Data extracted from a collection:
--- START ---
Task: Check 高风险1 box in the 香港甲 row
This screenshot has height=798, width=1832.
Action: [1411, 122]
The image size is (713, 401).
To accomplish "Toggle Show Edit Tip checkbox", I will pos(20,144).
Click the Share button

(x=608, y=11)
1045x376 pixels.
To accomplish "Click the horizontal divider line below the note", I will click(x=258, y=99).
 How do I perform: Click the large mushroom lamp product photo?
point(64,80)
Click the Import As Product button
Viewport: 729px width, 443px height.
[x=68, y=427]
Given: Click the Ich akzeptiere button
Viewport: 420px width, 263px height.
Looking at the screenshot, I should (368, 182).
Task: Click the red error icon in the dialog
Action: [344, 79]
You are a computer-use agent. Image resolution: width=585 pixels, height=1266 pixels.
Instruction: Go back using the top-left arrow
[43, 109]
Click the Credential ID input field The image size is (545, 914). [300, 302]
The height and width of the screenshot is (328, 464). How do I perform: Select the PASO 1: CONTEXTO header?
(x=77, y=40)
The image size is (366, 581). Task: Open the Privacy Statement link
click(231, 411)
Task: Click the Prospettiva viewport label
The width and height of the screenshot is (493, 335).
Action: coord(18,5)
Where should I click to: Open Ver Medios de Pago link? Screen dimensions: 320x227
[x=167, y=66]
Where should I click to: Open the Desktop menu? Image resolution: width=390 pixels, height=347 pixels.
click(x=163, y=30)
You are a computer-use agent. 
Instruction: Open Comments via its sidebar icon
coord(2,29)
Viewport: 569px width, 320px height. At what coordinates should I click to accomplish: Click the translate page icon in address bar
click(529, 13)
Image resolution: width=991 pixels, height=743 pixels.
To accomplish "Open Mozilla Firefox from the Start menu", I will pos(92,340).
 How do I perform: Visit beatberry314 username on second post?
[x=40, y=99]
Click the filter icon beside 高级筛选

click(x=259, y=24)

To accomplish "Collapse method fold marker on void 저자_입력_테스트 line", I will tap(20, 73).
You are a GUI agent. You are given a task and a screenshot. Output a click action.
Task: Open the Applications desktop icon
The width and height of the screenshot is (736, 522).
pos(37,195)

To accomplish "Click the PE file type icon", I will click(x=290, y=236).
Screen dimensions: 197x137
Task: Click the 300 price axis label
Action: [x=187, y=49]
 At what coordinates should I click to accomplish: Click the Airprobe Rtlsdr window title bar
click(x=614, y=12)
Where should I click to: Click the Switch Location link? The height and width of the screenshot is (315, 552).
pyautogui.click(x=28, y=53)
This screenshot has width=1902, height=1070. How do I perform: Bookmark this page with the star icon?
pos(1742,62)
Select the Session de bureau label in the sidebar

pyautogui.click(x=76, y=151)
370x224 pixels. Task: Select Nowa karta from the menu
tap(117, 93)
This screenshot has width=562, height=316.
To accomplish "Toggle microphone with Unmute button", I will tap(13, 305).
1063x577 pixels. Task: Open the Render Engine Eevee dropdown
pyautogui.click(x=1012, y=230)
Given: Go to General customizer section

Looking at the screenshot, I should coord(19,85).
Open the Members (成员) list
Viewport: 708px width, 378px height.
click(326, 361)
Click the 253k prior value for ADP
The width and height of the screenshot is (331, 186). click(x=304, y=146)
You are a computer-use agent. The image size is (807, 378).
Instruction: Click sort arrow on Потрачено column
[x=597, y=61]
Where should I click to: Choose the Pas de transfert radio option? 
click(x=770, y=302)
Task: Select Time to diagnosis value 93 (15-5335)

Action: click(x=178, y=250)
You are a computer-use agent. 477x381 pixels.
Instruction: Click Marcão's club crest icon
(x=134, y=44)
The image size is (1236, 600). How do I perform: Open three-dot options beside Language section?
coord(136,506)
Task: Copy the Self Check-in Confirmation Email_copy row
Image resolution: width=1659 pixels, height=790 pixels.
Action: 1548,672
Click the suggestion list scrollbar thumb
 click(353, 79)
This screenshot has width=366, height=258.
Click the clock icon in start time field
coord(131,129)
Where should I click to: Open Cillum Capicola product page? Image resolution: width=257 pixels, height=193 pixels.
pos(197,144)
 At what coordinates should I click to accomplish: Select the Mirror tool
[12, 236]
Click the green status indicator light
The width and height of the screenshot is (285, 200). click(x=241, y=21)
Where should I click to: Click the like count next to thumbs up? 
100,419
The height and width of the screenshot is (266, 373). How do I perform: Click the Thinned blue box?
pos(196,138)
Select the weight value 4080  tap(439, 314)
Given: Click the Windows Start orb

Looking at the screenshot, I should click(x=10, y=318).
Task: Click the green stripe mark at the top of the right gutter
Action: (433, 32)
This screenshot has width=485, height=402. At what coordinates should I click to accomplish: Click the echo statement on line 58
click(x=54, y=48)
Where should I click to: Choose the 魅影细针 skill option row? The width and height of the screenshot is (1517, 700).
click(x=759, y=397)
--- END ---
**Exercise prompt:**
The answer should consist of the lines from the first line of the entries through the line with "1045x376 pixels.", copied exactly.

**Output of the exercise:**
Task: Check 高风险1 box in the 香港甲 row
This screenshot has height=798, width=1832.
Action: [1411, 122]
The image size is (713, 401).
To accomplish "Toggle Show Edit Tip checkbox", I will pos(20,144).
Click the Share button

(x=608, y=11)
1045x376 pixels.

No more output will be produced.